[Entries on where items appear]

>> start

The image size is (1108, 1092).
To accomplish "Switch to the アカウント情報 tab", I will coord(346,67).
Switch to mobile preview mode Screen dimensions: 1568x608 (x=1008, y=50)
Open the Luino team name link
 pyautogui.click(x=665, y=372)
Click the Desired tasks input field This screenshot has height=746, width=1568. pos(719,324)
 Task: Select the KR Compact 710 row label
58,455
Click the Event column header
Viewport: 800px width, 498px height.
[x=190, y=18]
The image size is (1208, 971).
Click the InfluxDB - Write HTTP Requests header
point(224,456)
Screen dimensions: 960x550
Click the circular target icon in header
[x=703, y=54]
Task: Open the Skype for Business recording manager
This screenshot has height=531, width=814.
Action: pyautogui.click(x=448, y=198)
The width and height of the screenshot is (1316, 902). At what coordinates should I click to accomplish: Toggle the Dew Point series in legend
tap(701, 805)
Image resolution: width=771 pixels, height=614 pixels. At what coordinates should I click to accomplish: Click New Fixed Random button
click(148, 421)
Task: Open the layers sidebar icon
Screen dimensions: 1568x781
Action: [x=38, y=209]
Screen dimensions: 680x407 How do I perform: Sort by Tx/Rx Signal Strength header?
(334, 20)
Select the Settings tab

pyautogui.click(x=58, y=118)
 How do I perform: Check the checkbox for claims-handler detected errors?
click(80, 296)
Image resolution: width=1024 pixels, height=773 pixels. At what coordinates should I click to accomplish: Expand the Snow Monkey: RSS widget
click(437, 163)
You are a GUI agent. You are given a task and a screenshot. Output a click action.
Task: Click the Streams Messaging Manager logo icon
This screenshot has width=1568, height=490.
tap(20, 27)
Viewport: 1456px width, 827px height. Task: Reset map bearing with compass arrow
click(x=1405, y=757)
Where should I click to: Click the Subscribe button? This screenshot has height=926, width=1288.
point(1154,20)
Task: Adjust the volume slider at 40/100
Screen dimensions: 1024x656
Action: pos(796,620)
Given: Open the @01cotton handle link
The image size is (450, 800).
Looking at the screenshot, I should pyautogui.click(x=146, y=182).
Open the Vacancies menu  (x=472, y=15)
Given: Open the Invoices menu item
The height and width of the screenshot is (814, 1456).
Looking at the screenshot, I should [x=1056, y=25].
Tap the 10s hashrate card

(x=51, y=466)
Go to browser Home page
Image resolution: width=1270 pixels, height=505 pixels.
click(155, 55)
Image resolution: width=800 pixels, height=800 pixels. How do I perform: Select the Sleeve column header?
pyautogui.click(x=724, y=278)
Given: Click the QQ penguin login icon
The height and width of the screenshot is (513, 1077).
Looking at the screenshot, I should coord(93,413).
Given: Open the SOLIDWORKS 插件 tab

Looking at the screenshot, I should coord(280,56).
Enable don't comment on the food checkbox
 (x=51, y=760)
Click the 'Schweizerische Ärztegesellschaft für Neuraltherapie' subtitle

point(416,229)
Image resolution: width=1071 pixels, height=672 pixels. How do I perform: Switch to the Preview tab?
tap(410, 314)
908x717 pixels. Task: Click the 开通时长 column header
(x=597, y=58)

>> end

## EXERCISE INSTRUCTIONS
Output every line of the material above as a Markdown table with the columns Row and Line, numbering the rows and omitting blank lines.

## RESULT OF THIS EXERCISE
| Row | Line |
|---|---|
| 1 | The image size is (1108, 1092). |
| 2 | To accomplish "Switch to the アカウント情報 tab", I will coord(346,67). |
| 3 | Switch to mobile preview mode Screen dimensions: 1568x608 (x=1008, y=50) |
| 4 | Open the Luino team name link |
| 5 |  pyautogui.click(x=665, y=372) |
| 6 | Click the Desired tasks input field This screenshot has height=746, width=1568. pos(719,324) |
| 7 |  Task: Select the KR Compact 710 row label |
| 8 | 58,455 |
| 9 | Click the Event column header |
| 10 | Viewport: 800px width, 498px height. |
| 11 | [x=190, y=18] |
| 12 | The image size is (1208, 971). |
| 13 | Click the InfluxDB - Write HTTP Requests header |
| 14 | point(224,456) |
| 15 | Screen dimensions: 960x550 |
| 16 | Click the circular target icon in header |
| 17 | [x=703, y=54] |
| 18 | Task: Open the Skype for Business recording manager |
| 19 | This screenshot has height=531, width=814. |
| 20 | Action: pyautogui.click(x=448, y=198) |
| 21 | The width and height of the screenshot is (1316, 902). At what coordinates should I click to accomplish: Toggle the Dew Point series in legend |
| 22 | tap(701, 805) |
| 23 | Image resolution: width=771 pixels, height=614 pixels. At what coordinates should I click to accomplish: Click New Fixed Random button |
| 24 | click(148, 421) |
| 25 | Task: Open the layers sidebar icon |
| 26 | Screen dimensions: 1568x781 |
| 27 | Action: [x=38, y=209] |
| 28 | Screen dimensions: 680x407 How do I perform: Sort by Tx/Rx Signal Strength header? |
| 29 | (334, 20) |
| 30 | Select the Settings tab |
| 31 | pyautogui.click(x=58, y=118) |
| 32 |  How do I perform: Check the checkbox for claims-handler detected errors? |
| 33 | click(80, 296) |
| 34 | Image resolution: width=1024 pixels, height=773 pixels. At what coordinates should I click to accomplish: Expand the Snow Monkey: RSS widget |
| 35 | click(437, 163) |
| 36 | You are a GUI agent. You are given a task and a screenshot. Output a click action. |
| 37 | Task: Click the Streams Messaging Manager logo icon |
| 38 | This screenshot has width=1568, height=490. |
| 39 | tap(20, 27) |
| 40 | Viewport: 1456px width, 827px height. Task: Reset map bearing with compass arrow |
| 41 | click(x=1405, y=757) |
| 42 | Where should I click to: Click the Subscribe button? This screenshot has height=926, width=1288. |
| 43 | point(1154,20) |
| 44 | Task: Adjust the volume slider at 40/100 |
| 45 | Screen dimensions: 1024x656 |
| 46 | Action: pos(796,620) |
| 47 | Given: Open the @01cotton handle link |
| 48 | The image size is (450, 800). |
| 49 | Looking at the screenshot, I should pyautogui.click(x=146, y=182). |
| 50 | Open the Vacancies menu  (x=472, y=15) |
| 51 | Given: Open the Invoices menu item |
| 52 | The height and width of the screenshot is (814, 1456). |
| 53 | Looking at the screenshot, I should [x=1056, y=25]. |
| 54 | Tap the 10s hashrate card |
| 55 | (x=51, y=466) |
| 56 | Go to browser Home page |
| 57 | Image resolution: width=1270 pixels, height=505 pixels. |
| 58 | click(155, 55) |
| 59 | Image resolution: width=800 pixels, height=800 pixels. How do I perform: Select the Sleeve column header? |
| 60 | pyautogui.click(x=724, y=278) |
| 61 | Given: Click the QQ penguin login icon |
| 62 | The height and width of the screenshot is (513, 1077). |
| 63 | Looking at the screenshot, I should coord(93,413). |
| 64 | Given: Open the SOLIDWORKS 插件 tab |
| 65 | Looking at the screenshot, I should coord(280,56). |
| 66 | Enable don't comment on the food checkbox |
| 67 |  (x=51, y=760) |
| 68 | Click the 'Schweizerische Ärztegesellschaft für Neuraltherapie' subtitle |
| 69 | point(416,229) |
| 70 | Image resolution: width=1071 pixels, height=672 pixels. How do I perform: Switch to the Preview tab? |
| 71 | tap(410, 314) |
| 72 | 908x717 pixels. Task: Click the 开通时长 column header |
| 73 | (x=597, y=58) |